Massachusetts Institute of Technology (MIT) has withdrawn its much-cited 80 Million Tiny Images database, which has been used to train Artificial Intelligence (AI) and Machine Learning (ML) systems.
MIT has asked researchers and developers to cease using the library to train AI and ML systems.
The dataset was found to contain unacceptable offensive labels and slur terms.
MIT’s decision came as a direct result of work involving Abeba Birhane, a University College Dublin-based researcher for Lero, the Science Foundation Ireland Research Centre for Software.
Ms Birhane’s work was a collaboration with Vinay Prabhu, chief scientist at UnifyID, a privacy start-up in Silicon Valley.
She said that linking images to slurs and offensive language infused prejudice and bias into AI and ML models, perpetuating stereotypes and prejudices.
“Not only is it unacceptable to label people’s images with offensive terms without their awareness and consent, training and validating AI systems with such dataset raises grave problems in the age of ubiquitous AI,” she said.
Ms Birhane, a PhD student, said when such systems are deployed into the real-world – in security, hiring, or policing systems – the consequences were “dire, resulting in individuals being denied opportunities or labelled as a criminal.
“More fundamentally, the practice of labelling a person based on their appearance risks reviving the long discredited pseudo-scientific practice of physiognomy.”
The 80 Million Tiny Images dataset is one of the Large Scale Vision Datasets (LSVD) and there are many others in use around the world.
Ms Birhane said lack of scrutiny had “played a role in the creation of monstrous and secretive datasets without much resistance, prompting further questions such as: what other secretive datasets currently exist hidden and guarded under the guise of proprietary assets?”
The researchers also found that all of the images used to populate the datasets examined were “non-consensual” images, included those of children, scraped from seven image search engines, including Google.
They argued that, in the age of Big Data, the fundamentals of informed consent, privacy, or agency of the individual “have gradually been eroded.
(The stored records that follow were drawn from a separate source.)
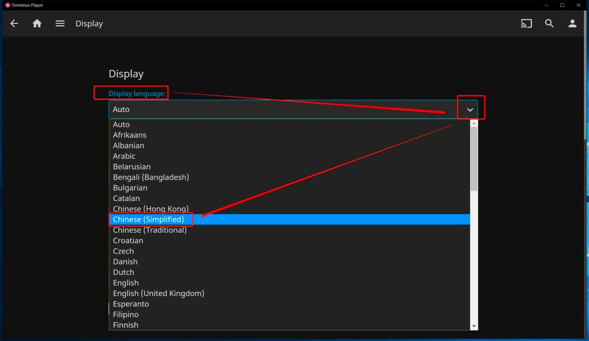This screenshot has width=589, height=341.
Task: Select Chinese (Simplified) from the list
Action: point(149,220)
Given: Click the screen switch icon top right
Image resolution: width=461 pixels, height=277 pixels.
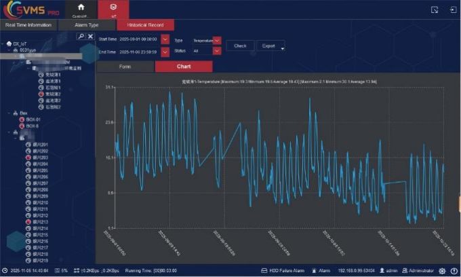Looking at the screenshot, I should 435,10.
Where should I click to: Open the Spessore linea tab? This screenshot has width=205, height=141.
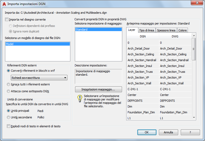pos(166,30)
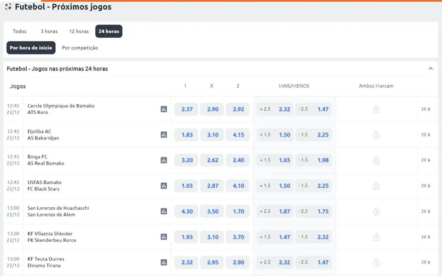Collapse the Jogos nas próximas 24 horas section

(430, 69)
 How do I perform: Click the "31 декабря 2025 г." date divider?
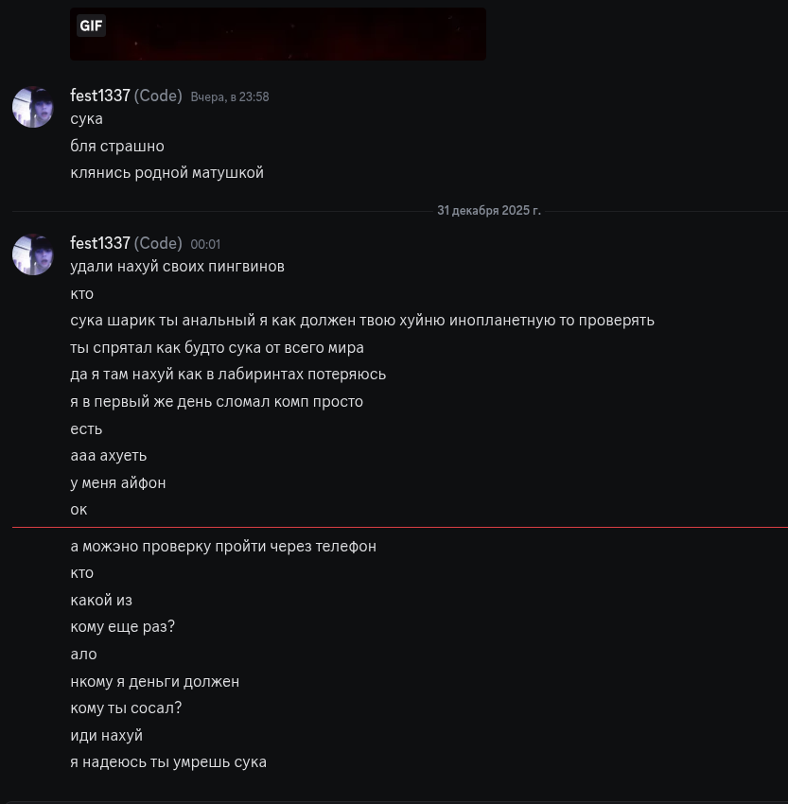[488, 210]
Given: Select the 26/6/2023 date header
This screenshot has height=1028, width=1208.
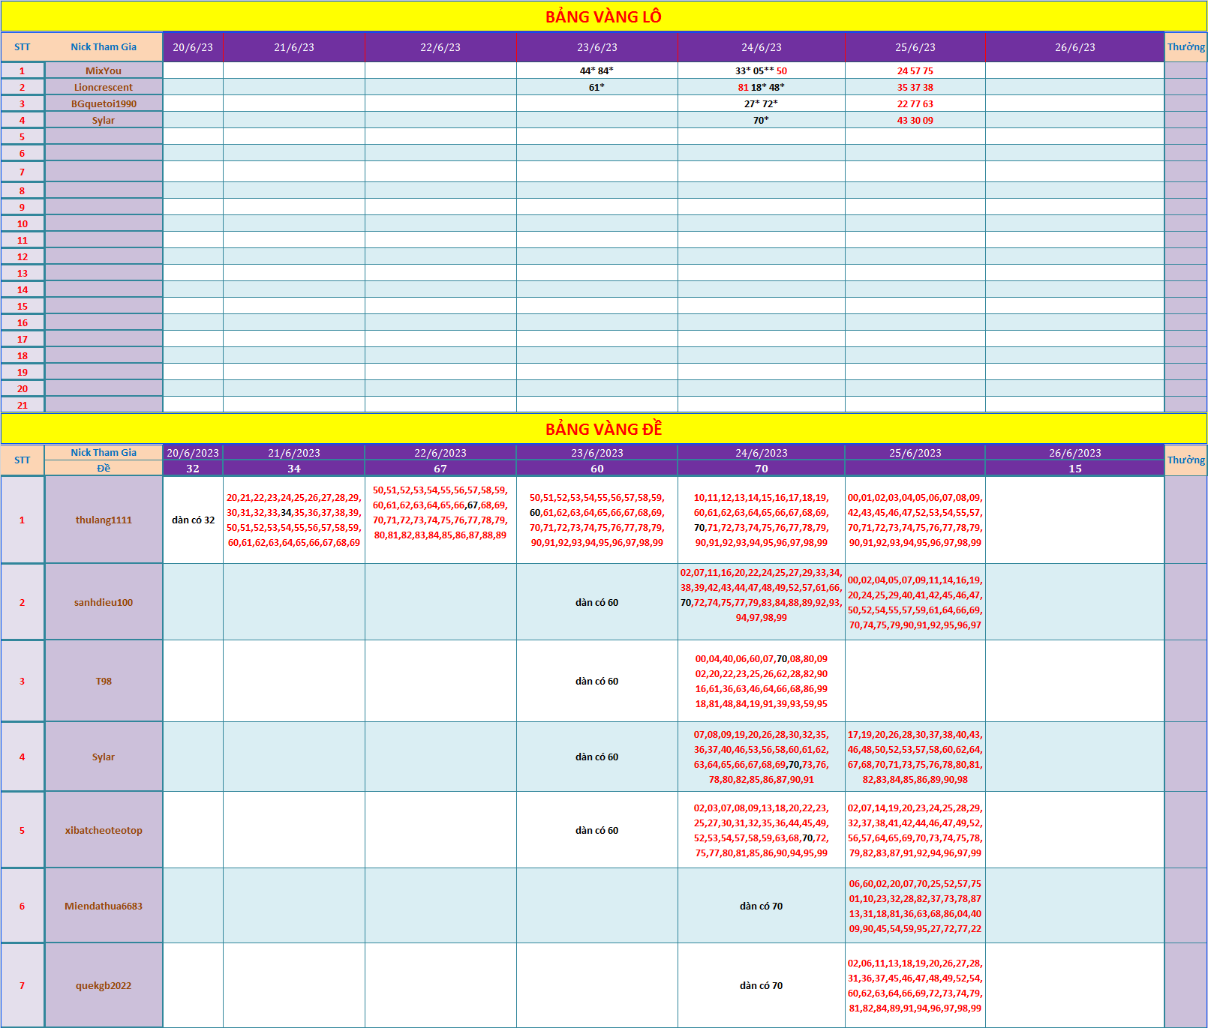Looking at the screenshot, I should (x=1074, y=453).
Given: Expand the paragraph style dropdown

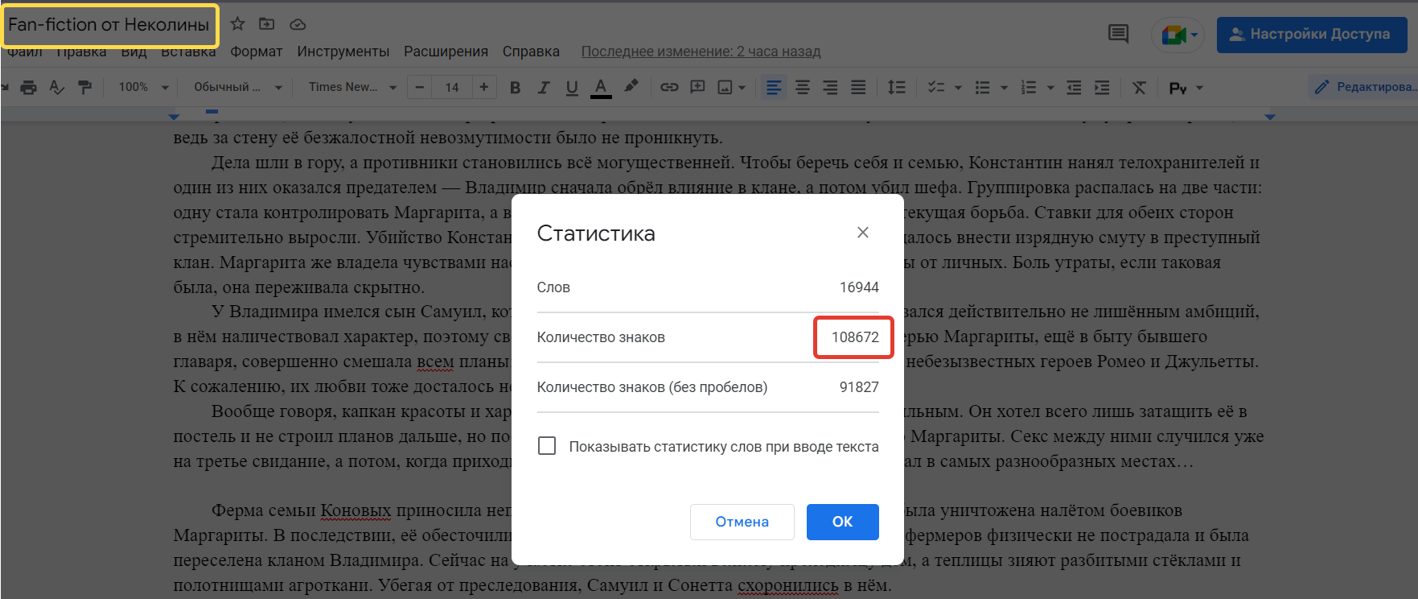Looking at the screenshot, I should 237,87.
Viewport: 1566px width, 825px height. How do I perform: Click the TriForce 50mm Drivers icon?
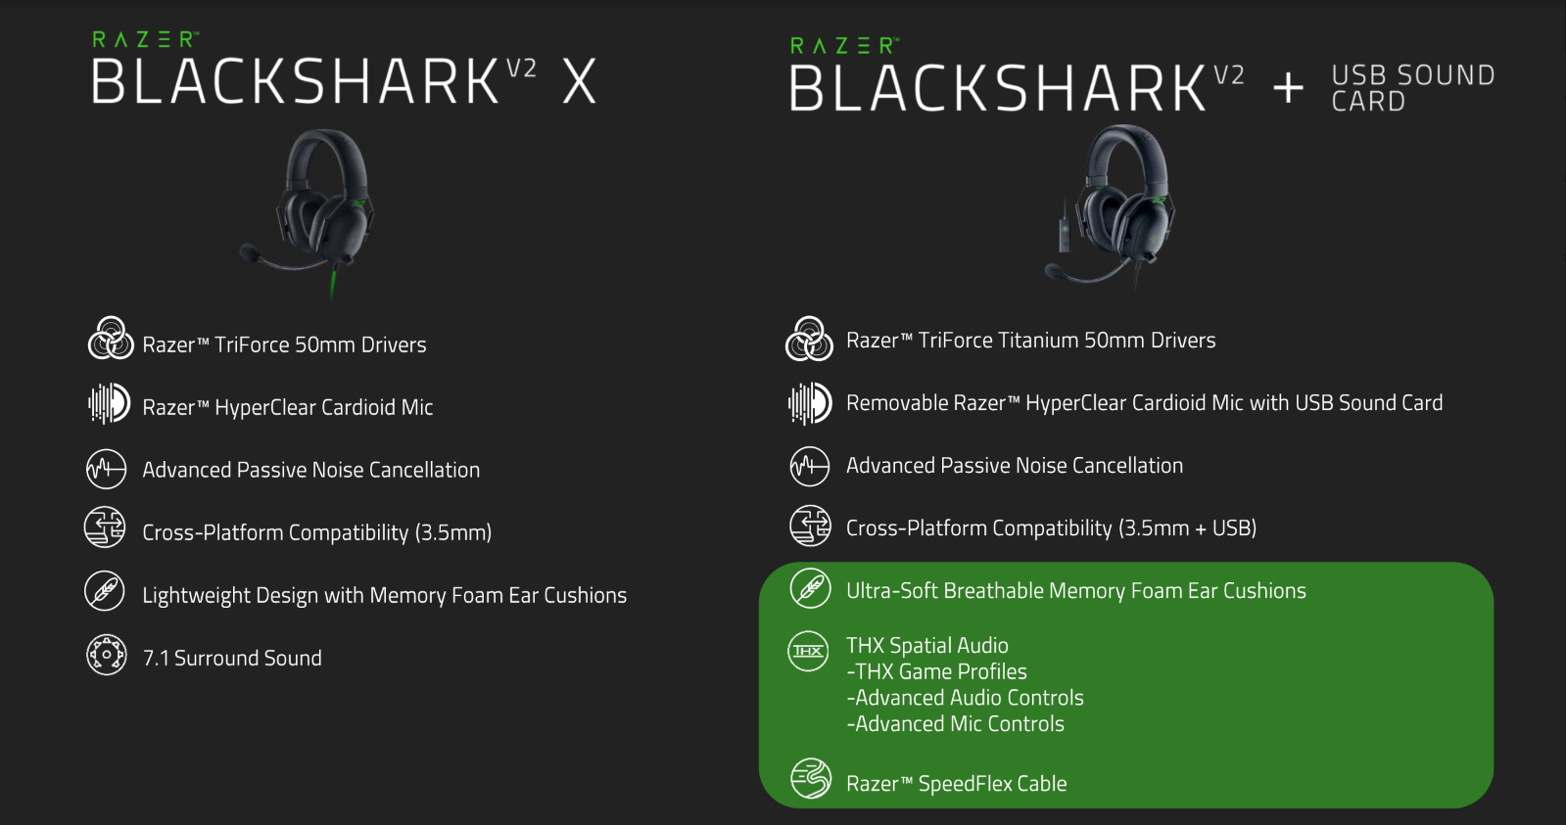(x=111, y=339)
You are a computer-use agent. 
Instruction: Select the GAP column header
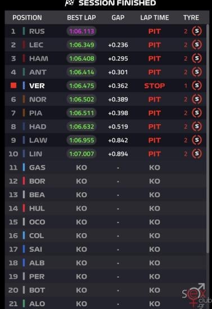pyautogui.click(x=118, y=17)
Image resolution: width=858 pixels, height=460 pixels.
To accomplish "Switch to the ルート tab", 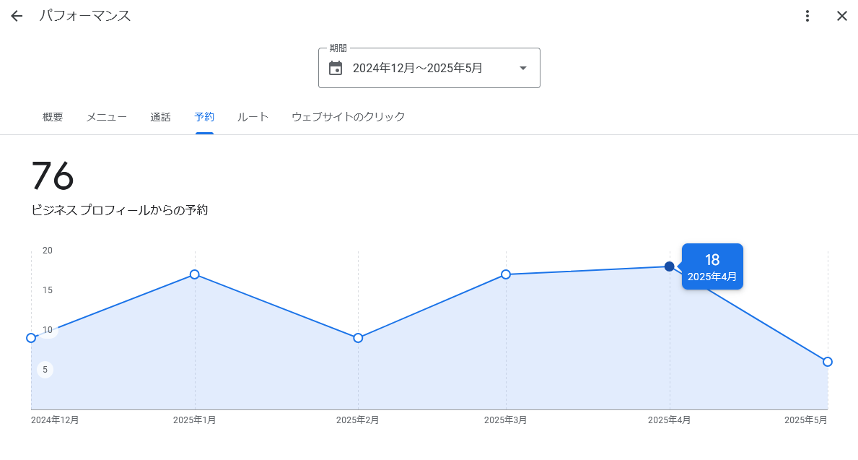I will tap(253, 117).
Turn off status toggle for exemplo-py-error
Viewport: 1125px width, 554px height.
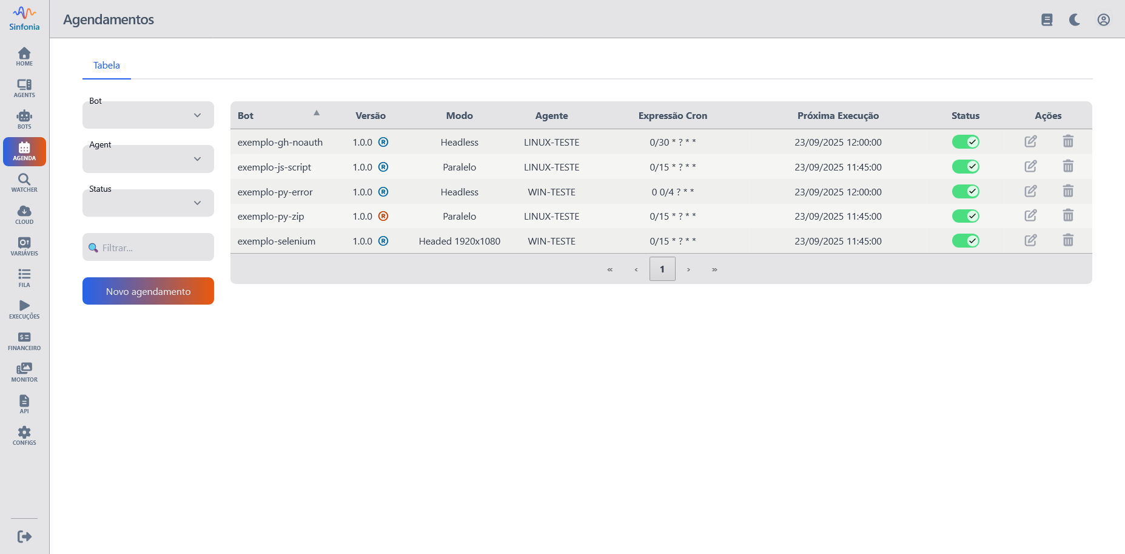965,192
“Institutions, academia, and industry alike, amass millions of images of people without consent and often for unstated purposes under the guise of anonymisation, a claim that is both ephemeral and vacuous.”
They said their goal was to bring awareness to the AI and ML community regarding the severity of the threats from ill-considered datasets and their direct and indirect impact of their work on society, especially on vulnerable groups.